1 November, 2012Workers and community landowners supporting the Section 309 of the National Miners’ Union had set up a protest camp for the last three months outside the La Platosa mine entrance to demand freedom of association. The union is demanding an end to company violence and a solution to the dispute.
On the morning of 24 October, around 180 hired thugs violently evicted workers and landowners from the camp at the entrance to the La Platosa mine, located in La Sierrita, Durango and owned by the Canadian mining company Excellon Resources Inc., said the National Miners' Union (SNTMMSRM), led by Napoleón Gómez Urrutia.
The camp is located on a private property of a third party with explicit consent of the landowners; no part of the camp is located on Excellon or Ejido property. The protest camp was set up peacefully since July at the entrance to the mining complex in order to put pressure on the company to recognise freedom of association and the workers’ right to join the Miners' union; the community landowners were jointly protesting the company’s failure to comply with the terms of its 2008 agreement to lease the land from its peasant owners.
Protestors and local press said that the men who carried out the assault arrived in six buses, including a bus adorned with the logo of Excellon Resources Inc. and moved in with heavy machinery immediately proceding to destroy and burn down the protesters’ temporary housing.

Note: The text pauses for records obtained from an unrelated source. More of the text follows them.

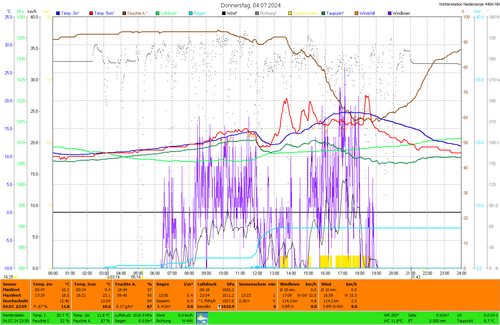Viewport: 500px width, 325px height.
Task: Click the yellow Sonnenschein legend square
Action: (x=290, y=13)
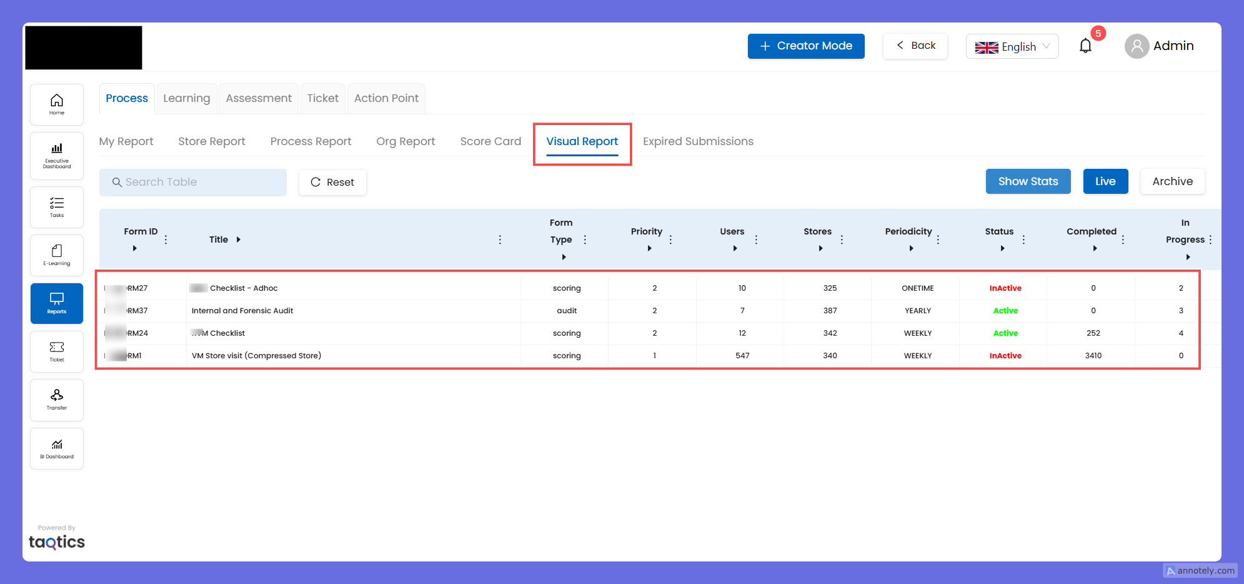Image resolution: width=1244 pixels, height=584 pixels.
Task: Open the Transfer sidebar icon
Action: [57, 400]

The peasants had authorised miners belonging to SNTMMSRM Section 309 to occupy their land in order to continue their struggle. The union reports that the thugs had connections with the opposing union led by Carlos Pavón (Gómez Sada Union members) and that the violence was financed by Grupo Peñoles and coordinated by Excellon managers. It was also reported that Robert Moore, Chief Operating Officer of Excellon Resources Inc., directly participated in the action against the landowners, pulling down the fence that the landowners had set up to protect their camp. The protestors made repeated requests to federal and state officials to stop the aggressors but federal and local officials present took no action to stop the intervention.
The SNTMMSRM demands that the federal government, the Durango State government and the Bermejillo municipal government “immediately withdraw the mob of hired thugs and force the company to negotiate a solution to the dispute”. It added: “we hold them and Grupo Peñoles, which financed this attack, responsible for any act of violence that results in injury or loss of life.”
The workers are demanding that the company “recognize their freedom to join the National Union of Mineworkers and complies with the terms of its agreement to lease land from the peasant owners. The company has arrogantly refused to comply with this agreement”. IndustriALL has written to the CEO of Excellon HO and to the the federal and state governments, denouncing the complicity between the state authorities and Excellon management and demanding to ensure the physical integrity and safety of the protestors, as they continue exercising their recognized right to protest and their efforts to resolve this unfortunate conflict.